By blending intense psychological tropes with a touch of camp, director Paul Feig tapped directly into that exact 90s nostalgia, and the massive success of the film proved that a section of the demographic is desperate for uncomfortable thrills of the past, and they are more than willing to buy a ticket to watch unfold in a crowded theater.

Sydney Sweeney Finally Found Her Defining Movie Franchise

Sydney Sweeney is driving a lot of the current excitement around her work. After gaining recognition for her Emmy-nominated role as Cassie in Euphoria, she’s proven she excels at playing characters who are flawed and hard to read. In her new role as Millie Calloway, she creates a deliberately unsettling presence, leaving audiences unsure of her motives and whether to root for her. This raw and realistic acting style particularly resonates with Gen Z viewers.

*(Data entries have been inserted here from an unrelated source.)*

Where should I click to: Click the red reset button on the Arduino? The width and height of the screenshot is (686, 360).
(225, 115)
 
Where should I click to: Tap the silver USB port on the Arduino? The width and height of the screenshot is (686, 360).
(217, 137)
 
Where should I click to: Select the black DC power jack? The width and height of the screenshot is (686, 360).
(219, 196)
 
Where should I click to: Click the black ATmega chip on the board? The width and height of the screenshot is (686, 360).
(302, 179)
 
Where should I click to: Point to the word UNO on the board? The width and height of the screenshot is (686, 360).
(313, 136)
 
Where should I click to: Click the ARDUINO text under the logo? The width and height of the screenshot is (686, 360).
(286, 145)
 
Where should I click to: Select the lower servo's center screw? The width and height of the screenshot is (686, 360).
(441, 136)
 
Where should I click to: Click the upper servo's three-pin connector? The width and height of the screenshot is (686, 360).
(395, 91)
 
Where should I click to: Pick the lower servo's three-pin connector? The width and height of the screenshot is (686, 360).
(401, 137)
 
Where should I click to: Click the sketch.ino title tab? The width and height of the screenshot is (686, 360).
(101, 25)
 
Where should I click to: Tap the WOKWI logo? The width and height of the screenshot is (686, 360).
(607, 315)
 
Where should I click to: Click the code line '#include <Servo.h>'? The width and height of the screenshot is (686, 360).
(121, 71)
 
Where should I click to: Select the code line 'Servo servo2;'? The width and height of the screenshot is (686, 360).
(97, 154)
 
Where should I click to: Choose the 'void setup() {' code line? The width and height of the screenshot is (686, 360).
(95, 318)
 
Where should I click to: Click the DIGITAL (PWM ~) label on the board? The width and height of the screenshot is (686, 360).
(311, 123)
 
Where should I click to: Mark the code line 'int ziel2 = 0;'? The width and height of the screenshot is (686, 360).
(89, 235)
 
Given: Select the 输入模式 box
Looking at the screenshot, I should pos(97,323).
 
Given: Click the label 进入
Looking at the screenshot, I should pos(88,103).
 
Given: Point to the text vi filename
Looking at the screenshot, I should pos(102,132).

By becoming an executive producer through her production company, Fifty-Fifty Films, she’s gained complete creative control over her character’s challenging storyline, giving contemporary thrillers the raw, realistic feel they need. Sweeney understands how vital her character is to the series and, with her increased involvement behind the scenes, she’s making it clear she intends to continue playing her for a long time.

The sequel to The Housemaid offers a type of movie experience that theaters have been missing for the past twenty years, and it signals a potential return to that kind of consistent success.